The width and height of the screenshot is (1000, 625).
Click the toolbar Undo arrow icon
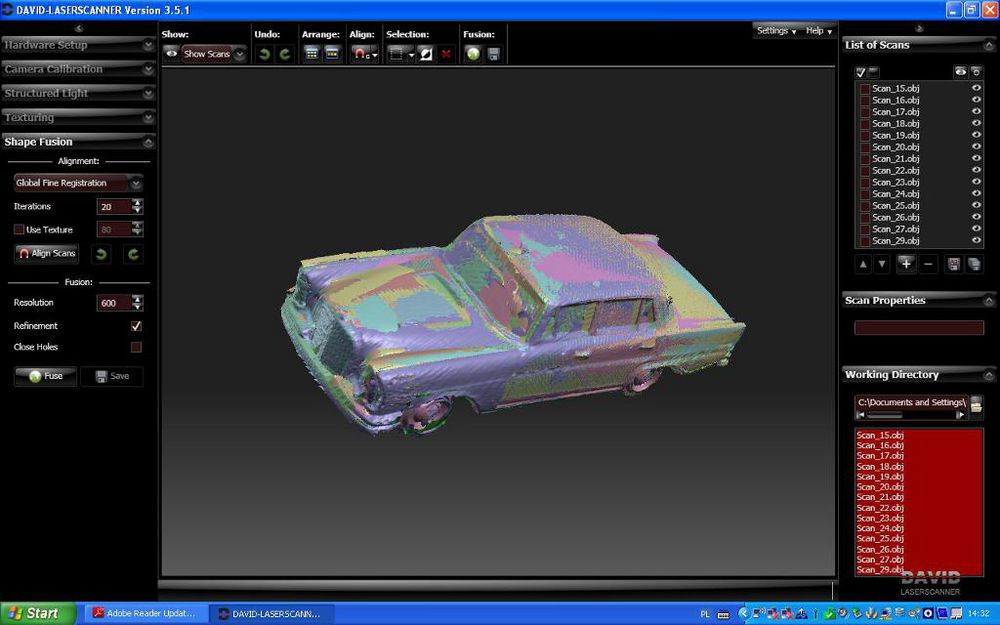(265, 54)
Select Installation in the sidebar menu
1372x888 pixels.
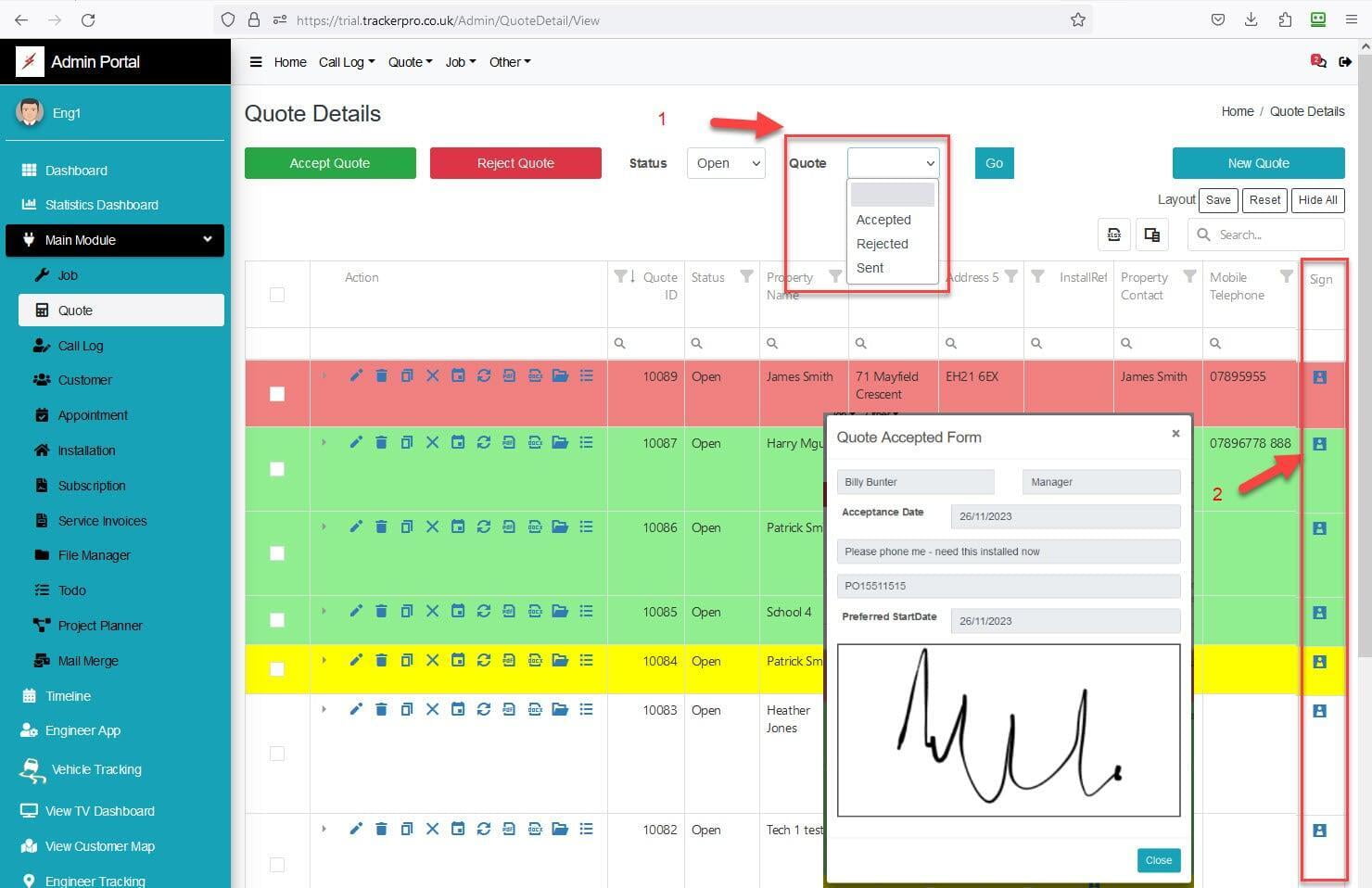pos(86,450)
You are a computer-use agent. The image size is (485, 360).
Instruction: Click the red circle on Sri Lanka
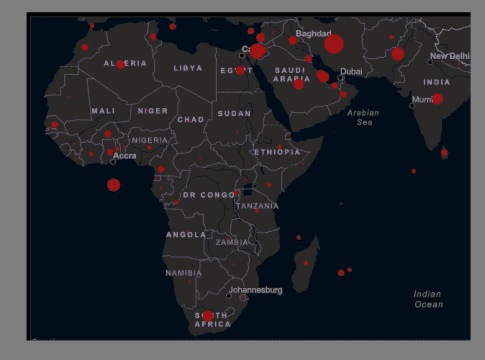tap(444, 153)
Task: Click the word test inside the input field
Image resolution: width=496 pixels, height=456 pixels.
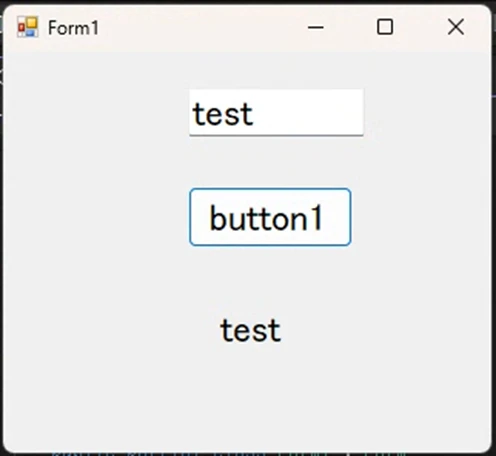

********************

What you will do - Only a number is wanted here: how many lines above hold the string "height"?

Solution - 2